Целые сутки мчимся по знойной пустыне. Шутники приуныли. В вагоне — как в парной. Сидим в одних трусах, не успеваем отирать пот.

С нетерпением ждем, когда кончатся барханы и вновь начнется зеленое царство садов и райских фруктов. Но песчаное море не кончалось. Где-то за этой бескрайней пустыней лежал Каспий.

— Вот пляж отгрохали! — вяло шутил Кузнецов.

На одной из станций, где за окном не было видно ни единого деревца и стояли похожие на туркменские могильники земляные домики с плоскими крышами, сержант весело сказал:

— Приехали!

«Разыгрывает», — подумал я.

Но сержант не разыгрывал.

— Собирайтесь, собирайтесь! — строго заторопил он нас.
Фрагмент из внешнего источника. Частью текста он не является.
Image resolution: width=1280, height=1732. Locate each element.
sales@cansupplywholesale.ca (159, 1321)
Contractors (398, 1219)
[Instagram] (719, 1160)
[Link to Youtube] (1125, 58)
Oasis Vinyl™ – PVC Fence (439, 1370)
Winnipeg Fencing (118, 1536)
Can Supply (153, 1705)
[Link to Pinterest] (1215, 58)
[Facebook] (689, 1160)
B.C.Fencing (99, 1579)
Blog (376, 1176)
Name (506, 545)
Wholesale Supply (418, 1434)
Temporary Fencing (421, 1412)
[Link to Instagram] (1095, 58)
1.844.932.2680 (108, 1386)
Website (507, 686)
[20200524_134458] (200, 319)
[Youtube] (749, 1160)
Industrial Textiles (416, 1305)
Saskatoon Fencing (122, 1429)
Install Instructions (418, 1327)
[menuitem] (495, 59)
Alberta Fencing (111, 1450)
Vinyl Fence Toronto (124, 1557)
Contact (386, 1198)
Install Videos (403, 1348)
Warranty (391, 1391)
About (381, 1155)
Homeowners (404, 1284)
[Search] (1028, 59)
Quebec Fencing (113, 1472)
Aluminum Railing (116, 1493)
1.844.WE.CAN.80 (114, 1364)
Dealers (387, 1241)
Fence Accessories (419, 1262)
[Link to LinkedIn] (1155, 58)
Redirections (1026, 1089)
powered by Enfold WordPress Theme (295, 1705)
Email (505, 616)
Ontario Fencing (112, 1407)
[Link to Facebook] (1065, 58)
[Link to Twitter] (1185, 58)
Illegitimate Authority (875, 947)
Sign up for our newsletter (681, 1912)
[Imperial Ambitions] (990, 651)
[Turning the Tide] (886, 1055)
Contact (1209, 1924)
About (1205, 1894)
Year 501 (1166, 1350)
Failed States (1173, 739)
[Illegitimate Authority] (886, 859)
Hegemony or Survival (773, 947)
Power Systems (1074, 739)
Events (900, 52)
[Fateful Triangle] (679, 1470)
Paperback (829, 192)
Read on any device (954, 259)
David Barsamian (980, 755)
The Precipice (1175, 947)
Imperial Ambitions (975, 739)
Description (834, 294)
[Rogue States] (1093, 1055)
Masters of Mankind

— Шутите? — примирительно спросил я.

— Нам шутить не положено.

— Но здесь же Каракумы.

— Точно.

— Так в них невозможно жить.

— Очень даже возможно!

Выпрыгнули из вагонов. Огляделись. С трех сторон до горизонта — барханы, с четвертой, вдоль железной дороги, — горы.

Каракумы — значит Черные пески. Но они совсем не черные, обычный серо-желтый песок. Такой же, как на берегу речки или на проселочной дороге в России. Почему же пустыню назвали черной? Таится в этом названии что-то загадочное и жуткое.